PCRE2 Feature Support

✅ Fully Supported (70+ features)

  • All basic regex constructs and quantifiers
  • Character classes and escape sequences
  • Groups, assertions, and back references
  • Extended anchors and boundaries
  • Unicode code points and properties (basic)
  • POSIX character classes

⚠️ Partially Supported

  • Unicode properties (parsing only, requires runtime implementation)

❌ Not Supported (By Design)

The following features are intentionally excluded due to architectural design decisions:

Atomic Grouping ((?>...))
  • Conflicts with forward-only parsing architecture
  • Would require backtracking mechanisms that violate design principles
  • Compromises zero-copy, single-pass performance advantages
  • Alternative: Use grammar-based parsing in StepParser for complex constructs
Recursive Pattern Support ((?R), (?&name))
  • Adds unnecessary complexity to lexer architecture
  • Better handled by grammar-based StepParser for recursive constructs
  • Would compromise predictable memory usage and performance
  • Alternative: Implement balanced parsing through grammar rules rather than regex recursion
Other Advanced Features
  • Possessive quantifiers (*+, ++)

◆ **Stated goal**: Carry on the PCRE2 feature support text from the point where it stops. You won't need the lines that come next.

◆ **Supplied material**:
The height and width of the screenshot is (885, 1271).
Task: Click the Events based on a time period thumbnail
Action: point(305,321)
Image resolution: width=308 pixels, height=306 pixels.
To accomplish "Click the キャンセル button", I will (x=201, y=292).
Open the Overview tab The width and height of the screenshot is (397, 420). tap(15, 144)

--

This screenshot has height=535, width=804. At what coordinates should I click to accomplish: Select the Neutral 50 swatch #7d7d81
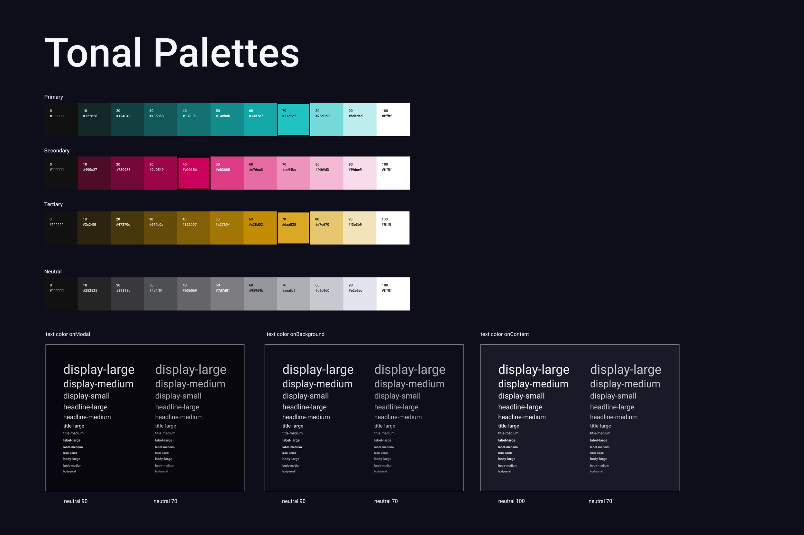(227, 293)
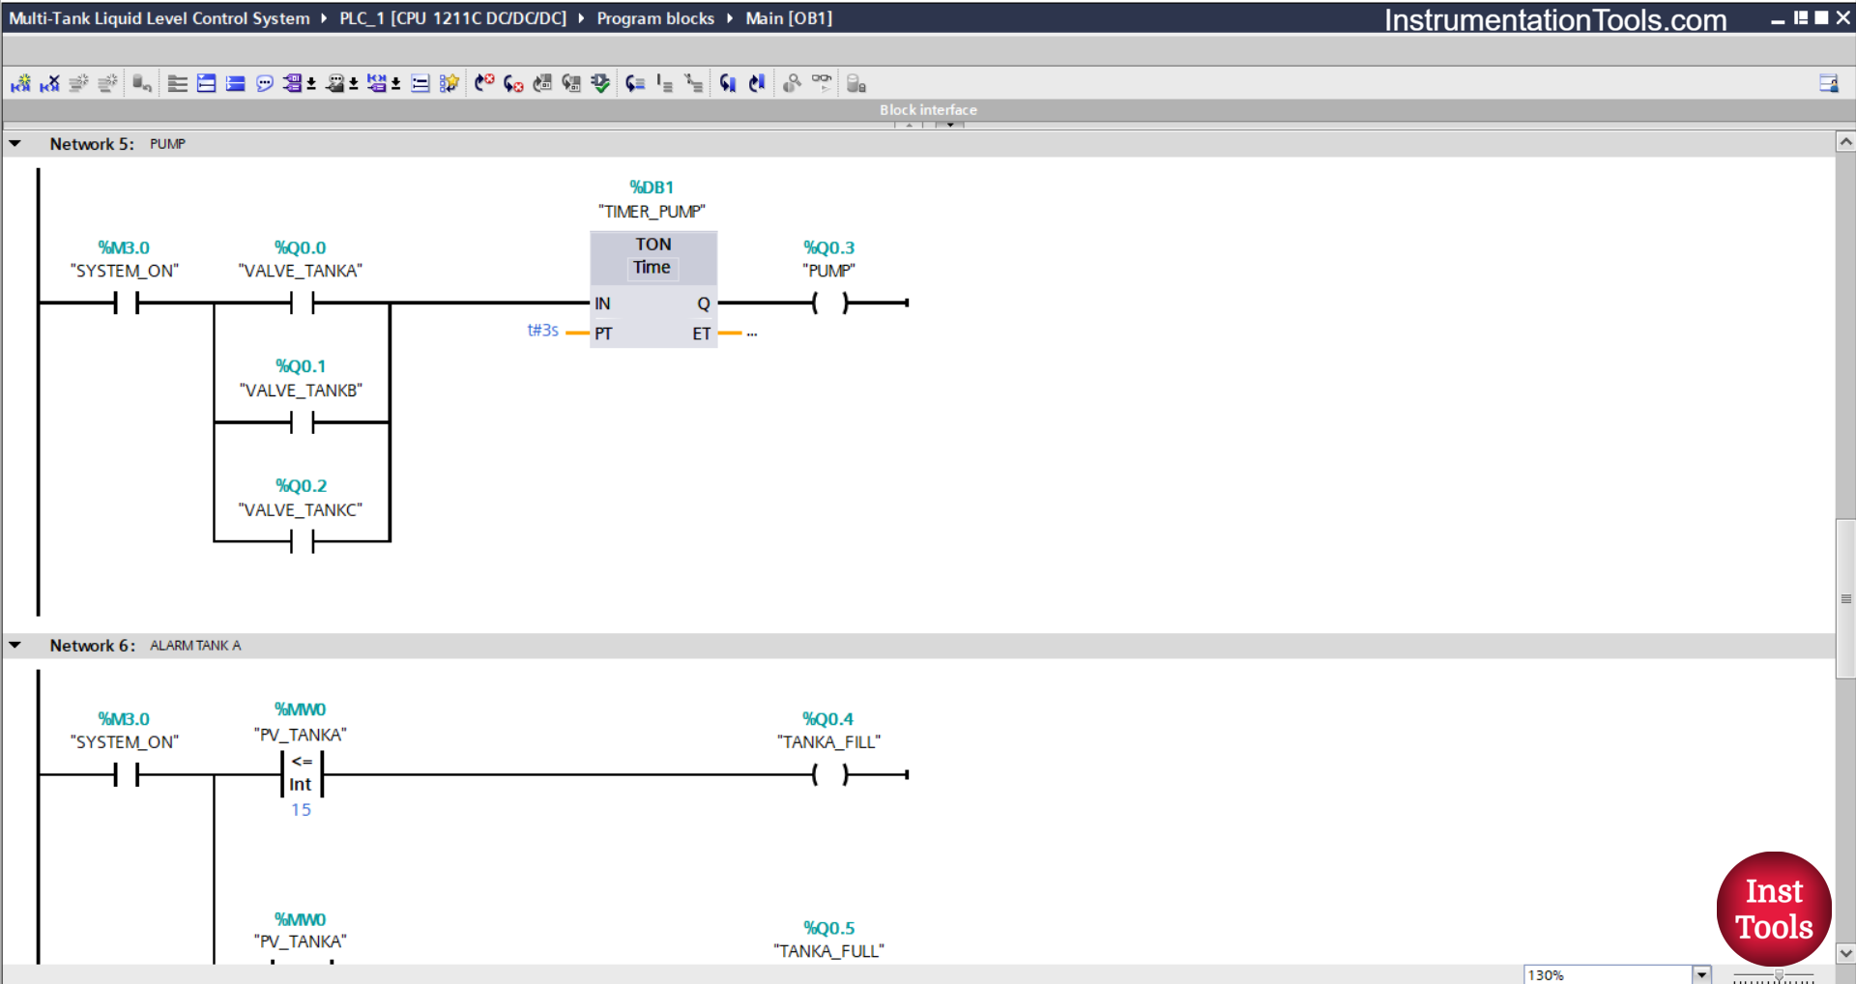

◆ **Reply to the exercise**:
  • Conditional patterns ((?(condition)yes|no))
  • Inline modifiers ((?i), (?m))

See docs/PCRE2-Support.md for complete feature matrix and detailed explanations.

Project Structure

ENFAStepLexer-StepPerser/
├── src/
│   ├── DevelApp.StepLexer/           # Zero-copy lexical analyzer
│   │   ├── StepLexer.cs              # Core tokenization engine
│   │   ├── PatternParser.cs          # High-level pattern controller
│   │   ├── ZeroCopyStringView.cs     # Memory-efficient string operations
│   │   ├── SplittableToken.cs        # Ambiguity-aware tokens
│   │   └── ...
│   ├── DevelApp.StepParser/          # Grammar-based semantic parser  
│   │   ├── StepParserEngine.cs       # Main parsing controller
│   │   ├── GrammarDefinition.cs      # Grammar specification
│   │   ├── TokenRule.cs              # Lexical analysis rules
│   │   ├── ProductionRule.cs         # Syntax analysis rules
│   │   └── ...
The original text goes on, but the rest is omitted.